McAfee, ScanAlert and a Happy Christmas

Written By:
Content Copyright © 2007 Bloor. All Rights Reserved.

Abandoned shopping baskets are a real problem for online
retailers as potential customers select their goods, walk up to the virtual
cash desk and then get cold feet as something is not quite right. For some
shoppers this may be an early feeling of “buyer’s remorse” but for those on
less well known sites it may be a feeling of suspicion as you are about to part
with your credit card details.

I know, as I have been there and done it.

For some reason the site just didn’t “feel” right and I
was concerned as to whether my credit card details would soon be appearing in a
store in Russia and my goods never appearing in a home in Surrey.

To alleviate this problem and give customers a sense of
confidence a number of companies have grown up in the area of web site testing
and security evaluation. Well known in the United States, ScanAlert has created
a $20 million business doing just this, and they have been so successful that
McAfee recently announced an intention to buy them.

The ScanAlert solution is, on the surface, fairly
straightforward. They test a vendor’s website for security vulnerabilities on a
daily basis and, assuming the vendor passes, they get to display the ScanAlert
HackerSafe logo. The logo contains the current scan date and if for some reason
a scan should fail the logo is rendered semi-transparent until the problem has
been fixed.

Visitors to the web site get an instant visual check that
the sight has been approved and if they click on the HackerSafe logo are
redirected to the ScanAlert website which has further details of the testing.

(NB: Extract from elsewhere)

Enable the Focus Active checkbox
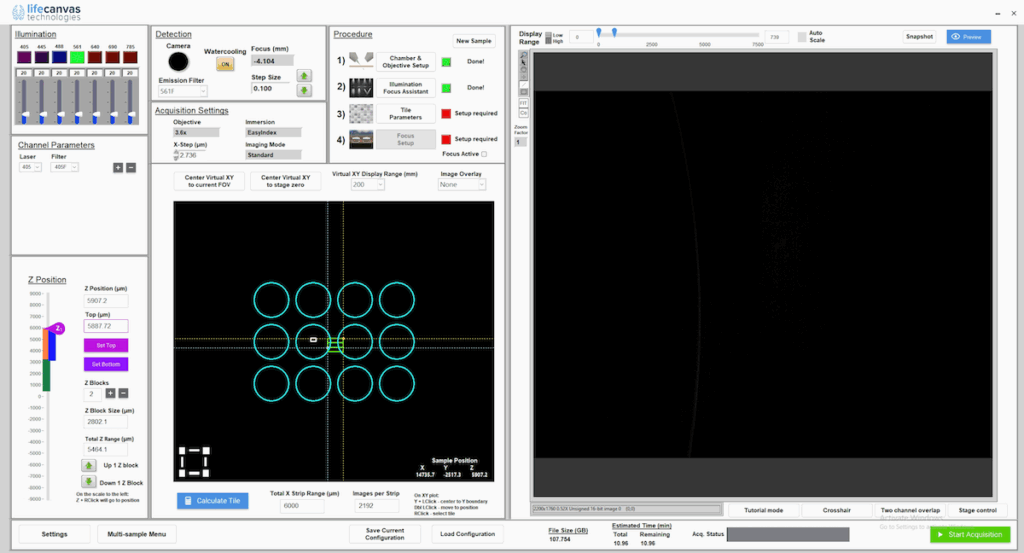The image size is (1024, 553). pos(485,154)
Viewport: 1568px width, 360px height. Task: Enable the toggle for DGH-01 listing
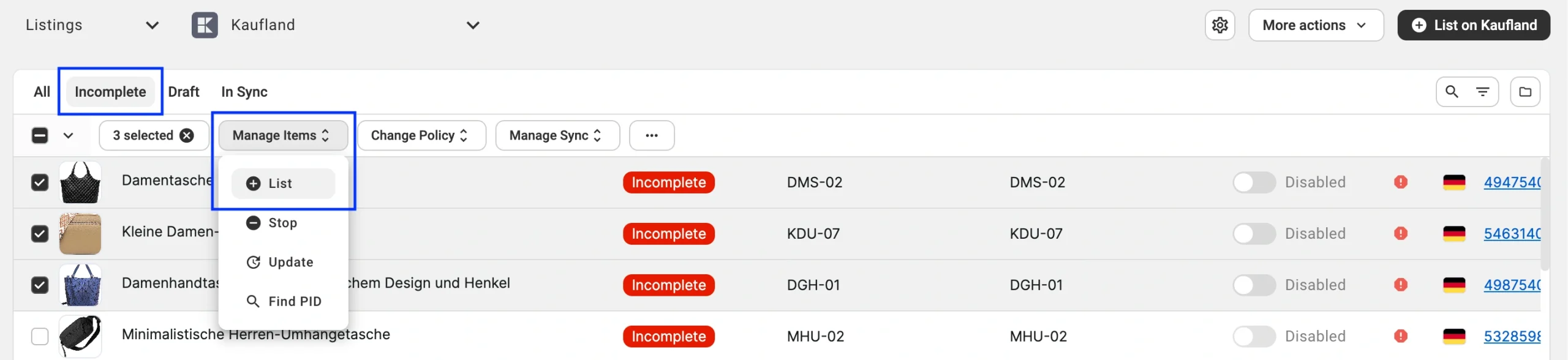click(1254, 285)
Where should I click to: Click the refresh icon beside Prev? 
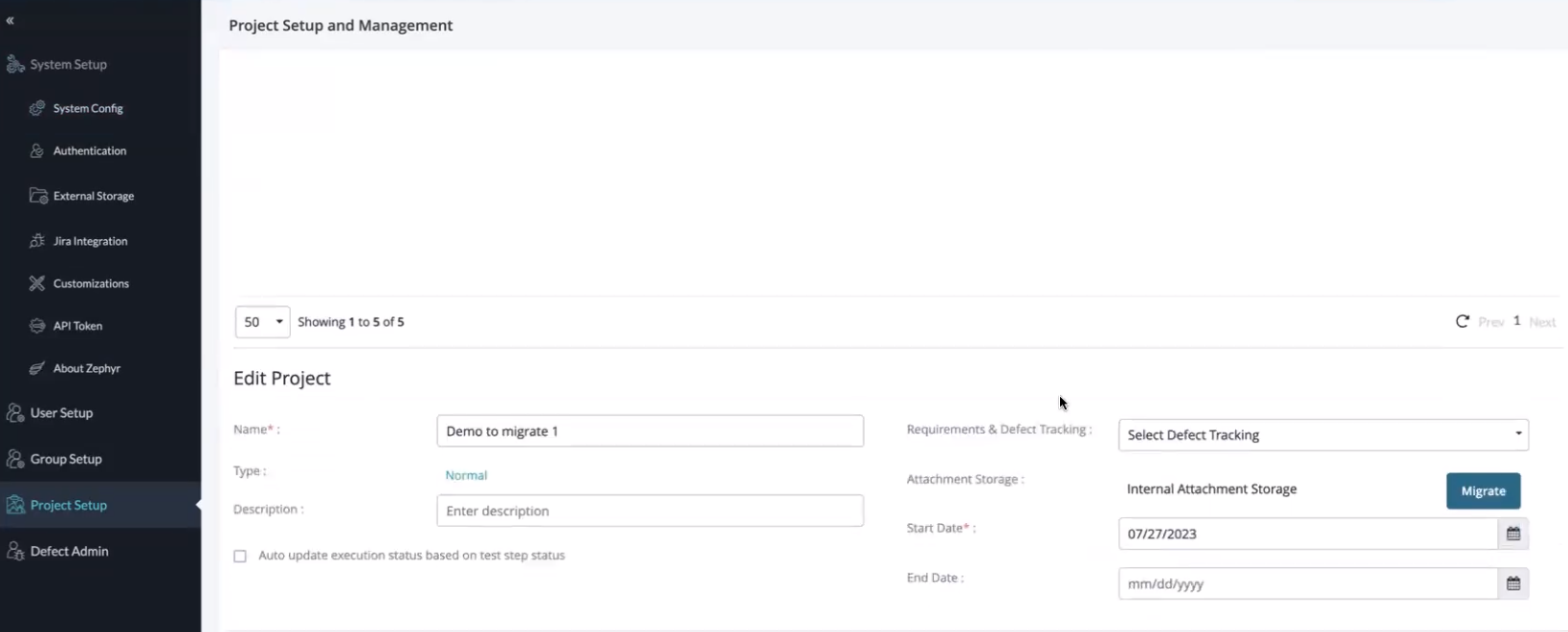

The real power of a solution like this is the brand
equity of the logo used to measure the “goodness” of a site. Of course anyone
can create a logo program and pretend to certify sites, but unless it is a brand that consumers trust then it is a pointless exercise. I equate
this to finding a builder to fix my house—I got the latest chap from a
trading standards website as I believe they do a better job of vetting trades
people and certainly it is more reliable than getting someone straight out of
the phone book (or should be, let’s see in the new year if he does the work!).

To this end HackerSafe is likely to be more recognised
and therefore respected when it becomes McAfee HackerSafe, and the brand will
really start to gain some traction.

That said, McAfee are already starting from a ScanAlert customer
base of 8,000 which, out of interest, has a renewal rate of 80% so there has to
be some value to the website retailer of being HackerSafe. In fact some vendors
have, apparently, seen an uplift in buyer conversions from 10–15%. Even
better known (and therefore one assumes better trusted) retailers are seeing
conversions uplifted by 8% or 9%. Not being privy to the research methodology I
can’t vouch for these numbers being solely attributable to having the HackerSafe
logo on the page but I can believe it does have an impact on many users, myself

The natural extension of the HackerSafe daily scan is
into the world of PCI-DSS, the new(ish) Payment Card Industry standards that
insist retailers that use online credit card facilities operate in a safe way
according to a set of rules. By being scanned daily by HackerSafe retailers go
someway to addressing some rules of PCI compliance. I would fully expect that
McAfee would get under the skin of PCI further should the purchase go ahead and
offer a fully compliant PCI scan as part of the service in the long term.

I was initially a bit concerned when I heard that McAfee
had proposed buying ScanAlert as I thought the “independence” of these
monitoring companies is important. I now realise that in fact the further
promotion of such safety logos can only benefit consumers in the long run and
with the McAfee machine behind it I would expect the HackerSafe site approval
to become one of the defacto website safety brands in the market.

After all, with safer online shopping we are all winners,
and should all be able to enjoy a happy, fraudulent free Christmas break.